__Provided data__
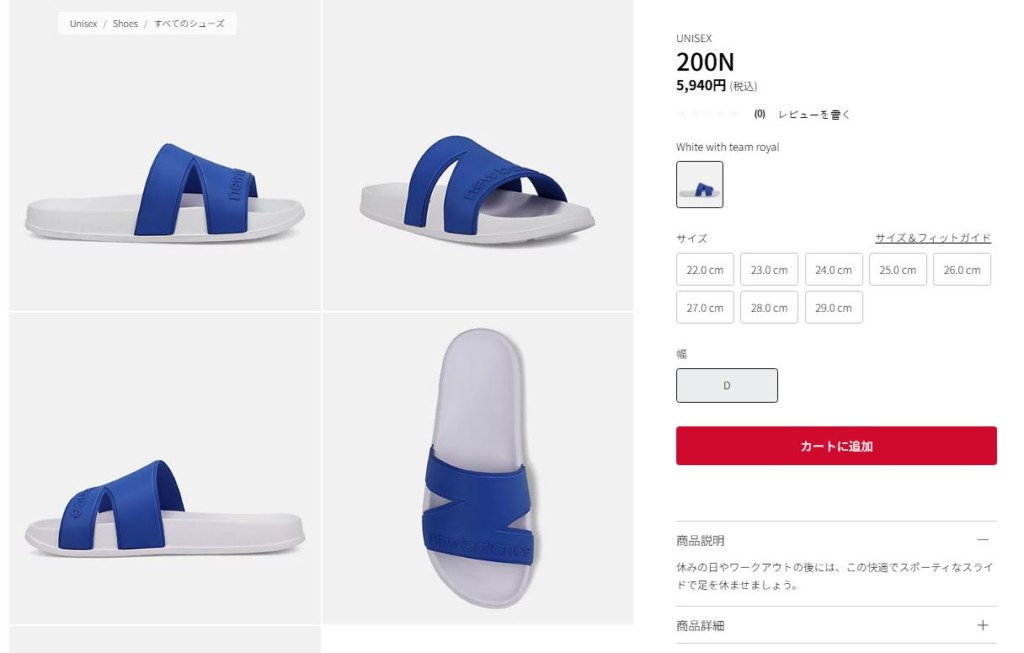Open the サイズ＆フィットガイド link

(932, 238)
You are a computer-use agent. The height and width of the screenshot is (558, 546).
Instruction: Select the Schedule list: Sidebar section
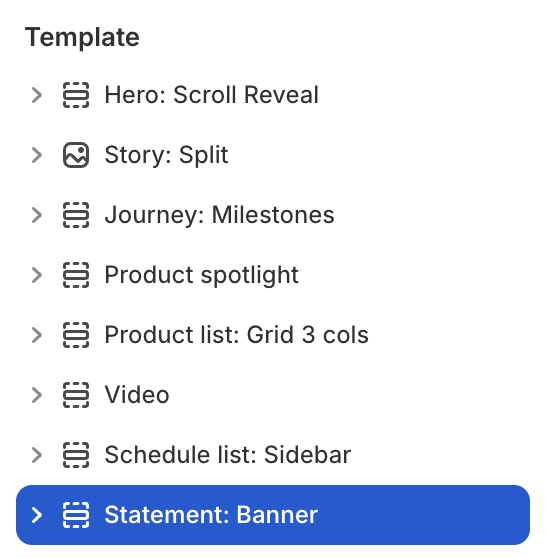pos(273,455)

__Written problem__
How many lines in the entries above contain the word "Schedule", with case taken into account? Give only the number.

__Written solution__
1